__Source material__.

Segment Open

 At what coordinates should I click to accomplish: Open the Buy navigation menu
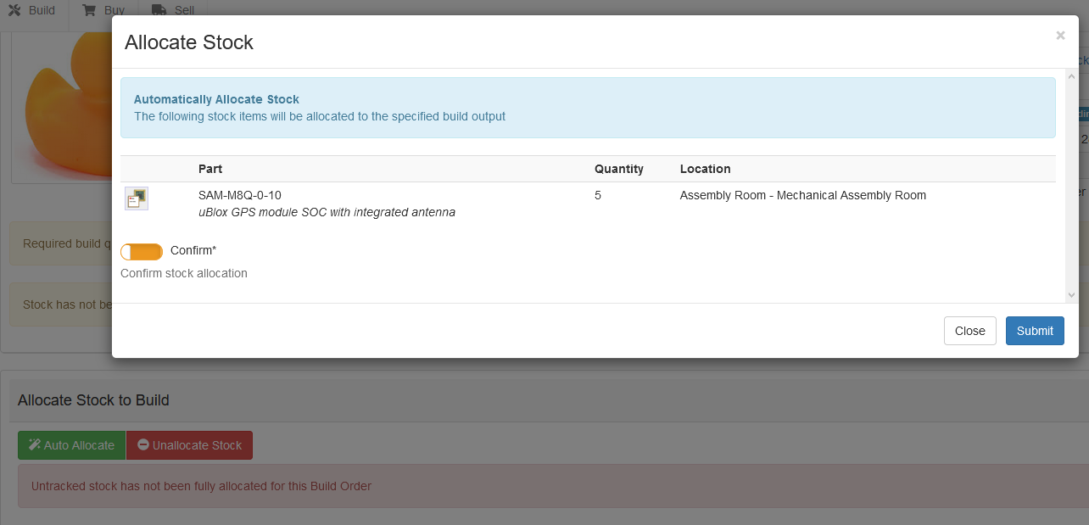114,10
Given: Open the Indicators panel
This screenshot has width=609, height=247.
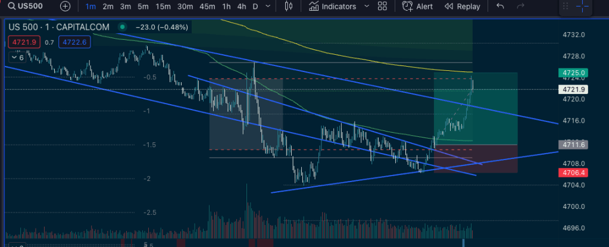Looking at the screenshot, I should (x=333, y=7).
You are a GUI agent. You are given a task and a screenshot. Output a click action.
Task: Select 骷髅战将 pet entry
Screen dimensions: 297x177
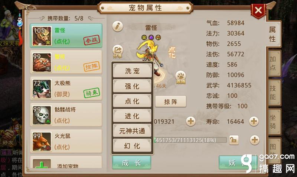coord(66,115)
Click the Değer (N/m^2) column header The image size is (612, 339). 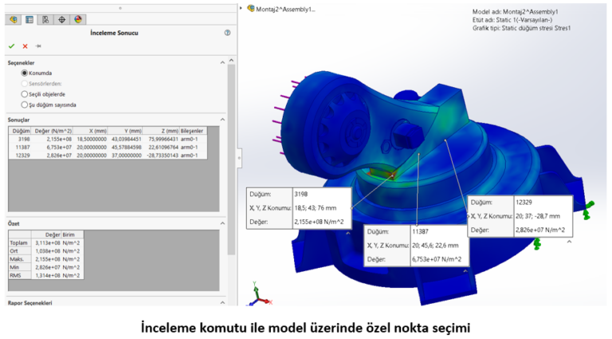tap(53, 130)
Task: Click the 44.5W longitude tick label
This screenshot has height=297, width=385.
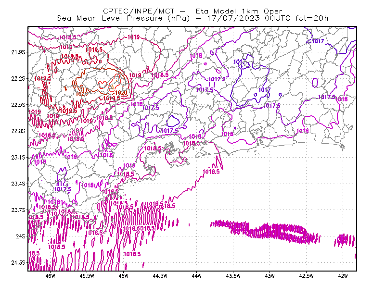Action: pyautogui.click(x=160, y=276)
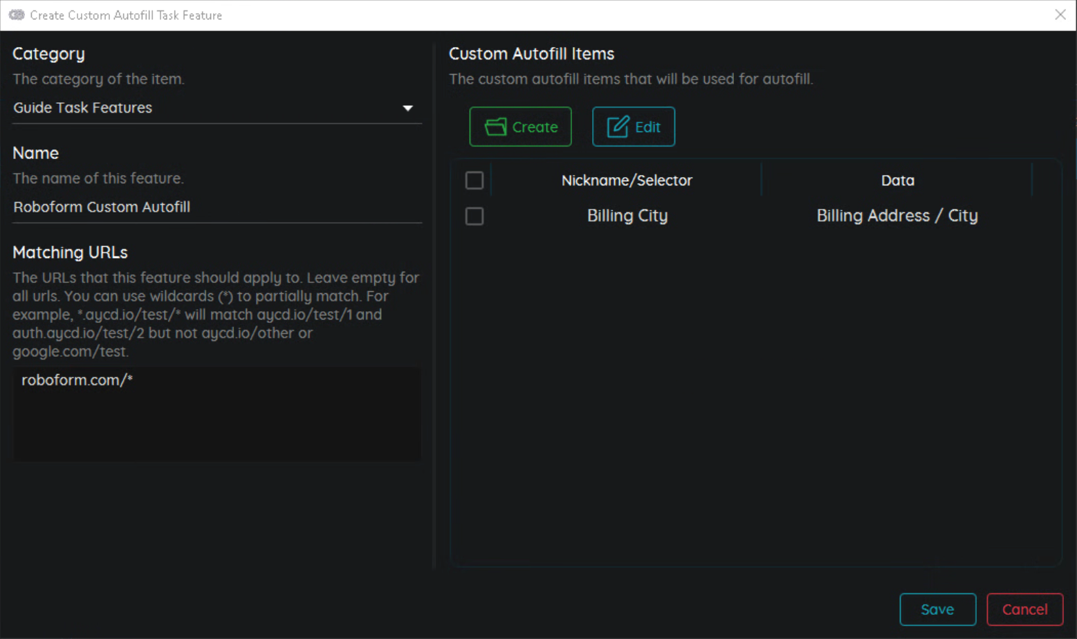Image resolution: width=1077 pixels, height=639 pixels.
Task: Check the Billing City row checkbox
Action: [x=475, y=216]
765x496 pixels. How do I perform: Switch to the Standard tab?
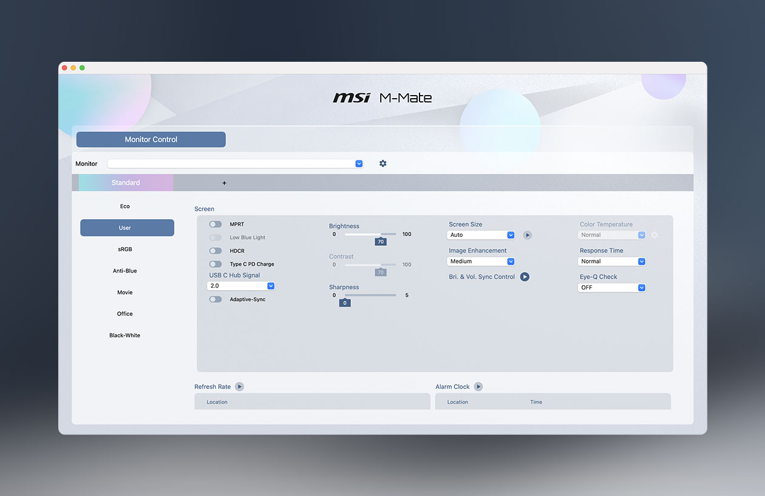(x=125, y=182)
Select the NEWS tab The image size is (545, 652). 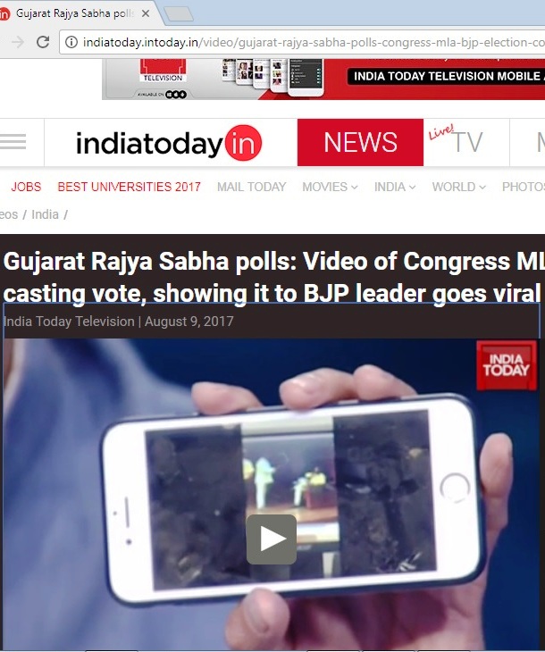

Segment Closed

__Exercise brief__.
In your reply, please set down exactly the lines from the one containing "This screenshot has height=297, width=385." through the end of the records, with the pictures left out.

__Task output__.
This screenshot has height=297, width=385.
Action: pyautogui.click(x=160, y=276)
Image resolution: width=1077 pixels, height=639 pixels.
Task: Check the Billing City row checkbox
Action: [x=475, y=216]
765x496 pixels. How do I perform: Switch to the Standard tab?
(x=125, y=182)
Select the NEWS tab The image size is (545, 652). 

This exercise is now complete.